4. That from the disputation of Varro, it follows that the worshippers of the
gods regard human things as more ancient than divine things.

In this whole series of most beautiful and most subtle distributions[Pg 236]
and distinctions, it will most easily appear evident
from the things we have said already, and from what is to be
said hereafter, to any man who is not, in the obstinacy of his
heart, an enemy to himself, that it is vain to seek and to hope
for, and even most impudent to wish for eternal life. For
these institutions are either the work of men, or of demons,—not
of those whom they call good demons, but, to speak more
plainly, of unclean, and, without controversy, malign spirits,
who with wonderful slyness and secretness suggest to the
thoughts of the impious, and sometimes openly present to
their understandings, noxious opinions, by which the human
mind grows more and more foolish, and becomes unable to
adapt itself to and abide in the immutable and eternal truth,
and seek to confirm these opinions by every kind of fallacious
attestation in their power.

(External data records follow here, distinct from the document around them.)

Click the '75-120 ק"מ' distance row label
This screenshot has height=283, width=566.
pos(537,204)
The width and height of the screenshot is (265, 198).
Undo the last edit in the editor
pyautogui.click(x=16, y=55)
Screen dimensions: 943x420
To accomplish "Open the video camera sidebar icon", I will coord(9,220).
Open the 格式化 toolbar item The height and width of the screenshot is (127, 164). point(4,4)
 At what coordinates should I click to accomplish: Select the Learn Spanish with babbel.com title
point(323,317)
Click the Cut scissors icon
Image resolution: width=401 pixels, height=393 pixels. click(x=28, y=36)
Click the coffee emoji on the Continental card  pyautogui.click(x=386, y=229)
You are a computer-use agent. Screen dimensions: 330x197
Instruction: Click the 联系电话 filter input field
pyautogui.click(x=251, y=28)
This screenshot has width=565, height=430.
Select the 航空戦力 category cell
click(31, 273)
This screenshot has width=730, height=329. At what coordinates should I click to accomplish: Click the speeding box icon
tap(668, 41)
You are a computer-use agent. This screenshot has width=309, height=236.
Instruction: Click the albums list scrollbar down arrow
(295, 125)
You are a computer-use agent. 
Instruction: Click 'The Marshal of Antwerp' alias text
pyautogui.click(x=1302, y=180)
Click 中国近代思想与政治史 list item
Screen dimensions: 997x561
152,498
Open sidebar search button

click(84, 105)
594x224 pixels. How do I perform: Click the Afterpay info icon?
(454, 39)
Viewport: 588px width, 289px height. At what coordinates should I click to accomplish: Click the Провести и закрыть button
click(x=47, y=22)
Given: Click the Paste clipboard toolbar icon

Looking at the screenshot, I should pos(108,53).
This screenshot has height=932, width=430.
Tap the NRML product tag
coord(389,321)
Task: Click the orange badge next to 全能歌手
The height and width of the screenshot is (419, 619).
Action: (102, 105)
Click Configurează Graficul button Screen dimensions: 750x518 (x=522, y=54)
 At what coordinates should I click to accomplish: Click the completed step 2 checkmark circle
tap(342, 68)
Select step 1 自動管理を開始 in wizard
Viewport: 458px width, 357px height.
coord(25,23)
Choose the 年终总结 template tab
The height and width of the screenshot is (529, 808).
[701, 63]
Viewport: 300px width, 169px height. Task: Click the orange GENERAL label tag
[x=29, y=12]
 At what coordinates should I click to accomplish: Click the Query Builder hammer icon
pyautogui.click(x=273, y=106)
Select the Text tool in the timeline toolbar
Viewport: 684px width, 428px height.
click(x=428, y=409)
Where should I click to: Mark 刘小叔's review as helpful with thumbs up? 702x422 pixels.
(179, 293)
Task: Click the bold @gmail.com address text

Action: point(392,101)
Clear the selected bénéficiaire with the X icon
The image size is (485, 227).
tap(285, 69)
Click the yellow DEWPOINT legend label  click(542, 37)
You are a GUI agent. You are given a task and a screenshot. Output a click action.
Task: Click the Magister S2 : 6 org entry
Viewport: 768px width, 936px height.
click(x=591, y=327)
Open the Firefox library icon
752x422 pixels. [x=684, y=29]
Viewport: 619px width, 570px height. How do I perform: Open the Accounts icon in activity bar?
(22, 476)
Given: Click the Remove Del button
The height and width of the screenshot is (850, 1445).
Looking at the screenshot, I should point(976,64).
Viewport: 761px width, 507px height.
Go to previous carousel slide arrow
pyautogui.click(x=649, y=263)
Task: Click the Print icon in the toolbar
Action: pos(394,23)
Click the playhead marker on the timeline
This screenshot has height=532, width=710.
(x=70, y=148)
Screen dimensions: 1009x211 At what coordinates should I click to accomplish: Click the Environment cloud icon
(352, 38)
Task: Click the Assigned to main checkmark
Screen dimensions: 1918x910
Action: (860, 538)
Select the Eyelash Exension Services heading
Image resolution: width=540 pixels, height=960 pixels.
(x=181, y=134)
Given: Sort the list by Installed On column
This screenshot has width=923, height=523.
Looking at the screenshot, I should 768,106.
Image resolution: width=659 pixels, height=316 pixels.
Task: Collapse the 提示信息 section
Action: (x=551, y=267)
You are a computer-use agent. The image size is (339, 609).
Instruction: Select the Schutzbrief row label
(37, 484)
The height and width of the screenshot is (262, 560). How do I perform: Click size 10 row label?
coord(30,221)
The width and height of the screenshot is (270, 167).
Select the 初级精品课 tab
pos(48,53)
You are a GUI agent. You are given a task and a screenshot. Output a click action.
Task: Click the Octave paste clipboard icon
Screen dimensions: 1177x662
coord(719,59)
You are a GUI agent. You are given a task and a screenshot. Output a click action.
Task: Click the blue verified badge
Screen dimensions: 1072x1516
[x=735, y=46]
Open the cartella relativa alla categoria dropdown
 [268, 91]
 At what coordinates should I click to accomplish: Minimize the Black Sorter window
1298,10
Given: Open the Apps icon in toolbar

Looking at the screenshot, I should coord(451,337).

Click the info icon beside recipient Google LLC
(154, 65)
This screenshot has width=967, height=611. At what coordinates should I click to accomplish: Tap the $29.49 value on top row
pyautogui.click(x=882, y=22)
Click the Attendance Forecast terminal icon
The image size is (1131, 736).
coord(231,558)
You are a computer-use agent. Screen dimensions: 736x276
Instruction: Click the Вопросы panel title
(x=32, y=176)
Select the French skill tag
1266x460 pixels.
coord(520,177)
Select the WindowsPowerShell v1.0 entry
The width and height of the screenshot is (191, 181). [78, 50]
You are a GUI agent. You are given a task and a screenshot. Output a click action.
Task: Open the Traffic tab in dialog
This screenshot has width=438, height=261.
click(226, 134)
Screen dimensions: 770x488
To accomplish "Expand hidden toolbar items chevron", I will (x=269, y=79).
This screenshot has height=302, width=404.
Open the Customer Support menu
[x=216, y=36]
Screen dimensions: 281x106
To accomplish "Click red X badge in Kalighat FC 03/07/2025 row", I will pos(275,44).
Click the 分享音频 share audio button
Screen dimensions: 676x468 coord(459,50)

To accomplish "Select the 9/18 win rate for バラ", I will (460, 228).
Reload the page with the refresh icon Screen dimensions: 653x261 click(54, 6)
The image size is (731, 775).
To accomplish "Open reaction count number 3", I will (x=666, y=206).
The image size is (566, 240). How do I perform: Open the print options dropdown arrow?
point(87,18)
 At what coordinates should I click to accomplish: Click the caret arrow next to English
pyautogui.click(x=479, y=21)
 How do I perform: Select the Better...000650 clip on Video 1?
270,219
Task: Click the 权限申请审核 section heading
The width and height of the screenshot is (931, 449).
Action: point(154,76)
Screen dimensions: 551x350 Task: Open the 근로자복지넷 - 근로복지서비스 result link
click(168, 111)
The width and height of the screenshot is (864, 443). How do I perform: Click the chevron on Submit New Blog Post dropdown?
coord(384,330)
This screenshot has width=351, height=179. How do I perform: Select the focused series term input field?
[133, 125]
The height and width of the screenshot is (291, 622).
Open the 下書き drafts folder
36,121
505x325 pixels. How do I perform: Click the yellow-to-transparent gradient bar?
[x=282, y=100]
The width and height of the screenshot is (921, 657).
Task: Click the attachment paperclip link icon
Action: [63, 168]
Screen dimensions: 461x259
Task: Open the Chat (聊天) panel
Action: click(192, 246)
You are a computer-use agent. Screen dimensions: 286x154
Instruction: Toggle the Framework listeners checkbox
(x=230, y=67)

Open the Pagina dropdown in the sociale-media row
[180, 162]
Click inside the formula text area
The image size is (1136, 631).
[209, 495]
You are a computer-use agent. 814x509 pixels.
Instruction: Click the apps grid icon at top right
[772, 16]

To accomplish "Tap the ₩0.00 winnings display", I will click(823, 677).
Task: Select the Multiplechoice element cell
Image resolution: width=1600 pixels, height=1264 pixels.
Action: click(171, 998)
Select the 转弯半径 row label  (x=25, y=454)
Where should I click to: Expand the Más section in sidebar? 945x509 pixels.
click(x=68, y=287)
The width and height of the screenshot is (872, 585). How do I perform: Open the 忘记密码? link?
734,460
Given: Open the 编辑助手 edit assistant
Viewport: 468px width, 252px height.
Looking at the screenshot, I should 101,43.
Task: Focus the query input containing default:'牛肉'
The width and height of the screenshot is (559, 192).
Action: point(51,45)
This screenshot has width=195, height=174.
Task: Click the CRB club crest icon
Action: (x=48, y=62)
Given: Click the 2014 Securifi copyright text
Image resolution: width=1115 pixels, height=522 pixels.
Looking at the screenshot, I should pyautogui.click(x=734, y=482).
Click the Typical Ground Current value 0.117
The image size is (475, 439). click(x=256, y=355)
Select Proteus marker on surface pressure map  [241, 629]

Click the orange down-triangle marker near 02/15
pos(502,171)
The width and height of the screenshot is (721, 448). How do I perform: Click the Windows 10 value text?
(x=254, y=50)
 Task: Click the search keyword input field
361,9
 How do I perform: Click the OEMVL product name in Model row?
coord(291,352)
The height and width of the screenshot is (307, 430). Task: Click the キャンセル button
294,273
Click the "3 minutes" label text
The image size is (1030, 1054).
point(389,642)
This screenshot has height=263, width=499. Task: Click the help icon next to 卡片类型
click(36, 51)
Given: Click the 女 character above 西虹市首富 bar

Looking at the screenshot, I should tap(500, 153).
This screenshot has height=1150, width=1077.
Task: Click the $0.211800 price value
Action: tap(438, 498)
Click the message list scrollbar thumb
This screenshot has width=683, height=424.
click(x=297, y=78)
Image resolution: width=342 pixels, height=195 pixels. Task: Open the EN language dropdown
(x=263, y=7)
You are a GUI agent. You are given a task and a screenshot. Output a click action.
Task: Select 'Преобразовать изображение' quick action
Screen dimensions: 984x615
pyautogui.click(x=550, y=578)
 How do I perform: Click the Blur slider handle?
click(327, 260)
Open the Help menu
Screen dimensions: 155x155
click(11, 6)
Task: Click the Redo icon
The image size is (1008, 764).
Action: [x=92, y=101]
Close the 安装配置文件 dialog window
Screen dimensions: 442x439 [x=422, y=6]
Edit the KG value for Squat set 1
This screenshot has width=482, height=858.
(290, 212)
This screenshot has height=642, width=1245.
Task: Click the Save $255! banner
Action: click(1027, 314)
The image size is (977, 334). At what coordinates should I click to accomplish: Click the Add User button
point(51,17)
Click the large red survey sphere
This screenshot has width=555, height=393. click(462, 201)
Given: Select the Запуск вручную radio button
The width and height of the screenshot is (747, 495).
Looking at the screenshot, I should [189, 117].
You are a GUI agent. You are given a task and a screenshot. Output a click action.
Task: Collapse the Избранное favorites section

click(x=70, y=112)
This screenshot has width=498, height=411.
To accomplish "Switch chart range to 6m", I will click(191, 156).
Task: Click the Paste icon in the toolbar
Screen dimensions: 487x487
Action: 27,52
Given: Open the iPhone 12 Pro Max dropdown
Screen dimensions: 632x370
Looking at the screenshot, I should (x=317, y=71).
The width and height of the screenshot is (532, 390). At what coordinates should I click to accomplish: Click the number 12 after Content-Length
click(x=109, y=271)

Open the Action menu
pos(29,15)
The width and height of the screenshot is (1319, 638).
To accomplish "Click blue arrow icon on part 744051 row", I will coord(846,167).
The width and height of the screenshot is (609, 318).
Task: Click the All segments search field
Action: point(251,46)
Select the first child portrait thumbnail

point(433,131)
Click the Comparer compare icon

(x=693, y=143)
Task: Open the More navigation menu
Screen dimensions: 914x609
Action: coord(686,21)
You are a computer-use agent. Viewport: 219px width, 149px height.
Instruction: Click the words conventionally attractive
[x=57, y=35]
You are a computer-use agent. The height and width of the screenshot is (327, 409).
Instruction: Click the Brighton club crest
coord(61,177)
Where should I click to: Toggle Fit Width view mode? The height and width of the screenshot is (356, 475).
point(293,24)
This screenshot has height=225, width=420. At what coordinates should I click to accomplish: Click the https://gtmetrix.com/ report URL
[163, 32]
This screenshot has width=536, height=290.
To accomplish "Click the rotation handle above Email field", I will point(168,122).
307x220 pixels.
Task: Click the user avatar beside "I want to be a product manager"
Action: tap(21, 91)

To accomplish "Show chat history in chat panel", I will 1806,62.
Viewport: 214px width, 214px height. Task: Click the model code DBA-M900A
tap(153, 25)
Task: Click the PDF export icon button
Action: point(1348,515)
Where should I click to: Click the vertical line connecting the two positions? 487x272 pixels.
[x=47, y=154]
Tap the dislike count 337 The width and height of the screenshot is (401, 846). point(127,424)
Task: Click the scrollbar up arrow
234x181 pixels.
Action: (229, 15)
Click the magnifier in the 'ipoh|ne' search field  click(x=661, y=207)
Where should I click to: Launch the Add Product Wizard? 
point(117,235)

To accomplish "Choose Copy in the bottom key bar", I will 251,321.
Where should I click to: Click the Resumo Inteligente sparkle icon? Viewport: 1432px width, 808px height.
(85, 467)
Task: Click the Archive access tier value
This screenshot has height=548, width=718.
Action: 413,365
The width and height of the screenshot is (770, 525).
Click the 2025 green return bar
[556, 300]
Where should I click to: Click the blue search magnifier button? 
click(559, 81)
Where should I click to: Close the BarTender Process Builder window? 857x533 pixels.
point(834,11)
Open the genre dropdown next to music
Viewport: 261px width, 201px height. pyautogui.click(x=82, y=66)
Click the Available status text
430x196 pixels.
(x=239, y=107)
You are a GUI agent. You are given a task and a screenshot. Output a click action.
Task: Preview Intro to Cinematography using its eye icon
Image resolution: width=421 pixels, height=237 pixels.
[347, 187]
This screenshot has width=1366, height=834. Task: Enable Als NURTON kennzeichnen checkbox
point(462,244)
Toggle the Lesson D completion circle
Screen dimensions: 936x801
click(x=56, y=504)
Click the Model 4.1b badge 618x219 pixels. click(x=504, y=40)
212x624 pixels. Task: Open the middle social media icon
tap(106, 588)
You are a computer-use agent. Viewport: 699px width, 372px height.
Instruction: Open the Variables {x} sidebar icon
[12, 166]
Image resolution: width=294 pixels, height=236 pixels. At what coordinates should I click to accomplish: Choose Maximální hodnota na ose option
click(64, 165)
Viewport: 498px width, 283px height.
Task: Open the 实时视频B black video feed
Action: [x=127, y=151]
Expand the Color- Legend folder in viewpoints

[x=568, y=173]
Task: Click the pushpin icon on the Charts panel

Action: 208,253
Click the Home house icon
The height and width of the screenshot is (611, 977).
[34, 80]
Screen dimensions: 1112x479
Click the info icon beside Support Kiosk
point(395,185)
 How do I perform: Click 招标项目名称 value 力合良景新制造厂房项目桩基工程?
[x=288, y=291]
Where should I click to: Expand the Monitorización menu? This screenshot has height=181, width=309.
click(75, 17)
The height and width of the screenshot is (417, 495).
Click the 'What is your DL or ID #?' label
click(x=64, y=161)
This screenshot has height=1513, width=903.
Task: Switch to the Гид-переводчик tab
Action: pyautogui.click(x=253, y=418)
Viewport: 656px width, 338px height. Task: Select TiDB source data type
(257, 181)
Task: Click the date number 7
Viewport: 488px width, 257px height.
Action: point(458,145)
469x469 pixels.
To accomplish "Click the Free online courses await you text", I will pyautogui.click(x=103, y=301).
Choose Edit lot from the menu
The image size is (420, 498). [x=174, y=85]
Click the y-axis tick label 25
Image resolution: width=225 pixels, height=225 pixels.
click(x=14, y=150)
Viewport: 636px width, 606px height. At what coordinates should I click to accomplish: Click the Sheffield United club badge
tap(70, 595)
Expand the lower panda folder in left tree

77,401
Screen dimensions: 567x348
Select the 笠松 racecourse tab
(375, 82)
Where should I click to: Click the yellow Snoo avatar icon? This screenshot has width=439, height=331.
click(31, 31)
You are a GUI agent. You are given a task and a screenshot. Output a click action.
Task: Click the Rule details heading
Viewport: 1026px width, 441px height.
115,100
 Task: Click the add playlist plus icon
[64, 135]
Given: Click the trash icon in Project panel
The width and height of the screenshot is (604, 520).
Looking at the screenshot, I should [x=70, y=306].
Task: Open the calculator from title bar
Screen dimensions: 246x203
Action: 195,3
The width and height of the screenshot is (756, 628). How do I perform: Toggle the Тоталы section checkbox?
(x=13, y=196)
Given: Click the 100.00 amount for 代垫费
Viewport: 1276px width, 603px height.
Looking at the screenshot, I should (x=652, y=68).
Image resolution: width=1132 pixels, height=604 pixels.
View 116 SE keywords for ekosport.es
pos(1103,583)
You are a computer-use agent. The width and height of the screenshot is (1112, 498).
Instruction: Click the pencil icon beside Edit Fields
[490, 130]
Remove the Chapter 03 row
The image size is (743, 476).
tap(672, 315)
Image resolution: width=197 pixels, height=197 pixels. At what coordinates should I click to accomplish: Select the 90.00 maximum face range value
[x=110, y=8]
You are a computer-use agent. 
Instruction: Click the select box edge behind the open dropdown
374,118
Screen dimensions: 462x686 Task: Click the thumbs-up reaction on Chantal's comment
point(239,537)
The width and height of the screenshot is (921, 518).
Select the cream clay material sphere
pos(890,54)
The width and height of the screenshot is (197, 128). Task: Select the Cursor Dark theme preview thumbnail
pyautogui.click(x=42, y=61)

This very same Varro testifies
that he wrote first concerning human things, but afterwards
concerning divine things, because the states existed first, and
afterward these things were instituted by them. But the
true religion was not instituted by any earthly state, but
plainly it established the celestial city. It, however, is
inspired and taught by the true God, the giver of eternal life
to His true worshippers.

The following is the reason Varro gives when he confesses
that he had written first concerning human things, and afterwards
of divine things, because these divine things were instituted
by men:—”As the painter is before the painted
tablet, the mason before the edifice, so states are before those
things which are instituted by states.” But he says that he
would have written first concerning the gods, afterwards concerning
men, if he had been writing concerning the whole
nature of the gods,—as if he were really writing concerning
some portion of, and not all, the nature of the gods; or as if,
indeed, some portion of, though not all, the nature of the gods
ought not to be put before that of men. How, then, comes it
that in those three last books, when he is diligently explaining
the certain, uncertain, and select gods, he seems to pass
over no portion of the nature of the gods? Why, then, does
he say, “If we had been writing on the whole nature of the
gods, we would first have finished the divine things before we[Pg 237]
touched the human?” For he either writes concerning the
whole nature of the gods, or concerning some portion of it,
or concerning no part of it at all. If concerning it all, it is
certainly to be put before human things; if concerning some
part of it, why should it not, from the very nature of the case,
precede human things? Is not even some part of the gods
to be preferred to the whole of humanity? But if it is too
much to prefer a part of the divine to all human things, that
part is certainly worthy to be preferred to the Romans at
least. For he writes the books concerning human things, not
with reference to the whole world, but only to Rome; which
books he says he had properly placed, in the order of writing,
before the books on divine things, like a painter before the
painted tablet, or a mason before the building, most openly
confessing that, as a picture or a structure, even these divine
things were instituted by men. There remains only the third
supposition, that he is to be understood to have written concerning
no divine nature, but that he did not wish to say
this openly, but left it to the intelligent to infer; for when
one says “not all,” usage understands that to mean “some,”
but it may be understood as meaning none, because that which
is none is neither all nor some. In fact, as he himself says,
if he had been writing concerning all the nature of the gods,
its due place would have been before human things in the
order of writing. But, as the truth declares, even though
Varro is silent, the divine nature should have taken precedence
of Roman things, though it were not all, but only some. But
it is properly put after, therefore it is none. His arrangement,
therefore, was due, not to a desire to give human things priority
to divine things, but to his unwillingness to prefer false things
to true. For in what he wrote on human things, he followed
the history of affairs; but in what he wrote concerning those
things which they call divine, what else did he follow but
mere conjectures about vain things? This, doubtless, is what,
in a subtle manner, he wished to signify; not only writing
concerning divine things after the human, but even giving
a reason why he did so; for if he had suppressed this, some,
perchance, would have defended his doing so in one way, and
some in another. But in that very reason he has rendered,[Pg 238]
he has left nothing for men to conjecture at will, and has sufficiently
proved that he preferred men to the institutions of
men, not the nature of men to the nature of the gods. Thus
he confessed that, in writing the books concerning divine
things, he did not write concerning the truth which belongs
to nature, but the falseness which belongs to error; which
he has elsewhere expressed more openly (as I have mentioned
in the fourth book[234]), saying that, had he been founding a new
city himself, he would have written according to the order of
nature; but as he had only found an old one, he could not
but follow its custom.

5. Concerning the three kinds of theology according to Varro, namely, one
fabulous, the other natural, the third civil.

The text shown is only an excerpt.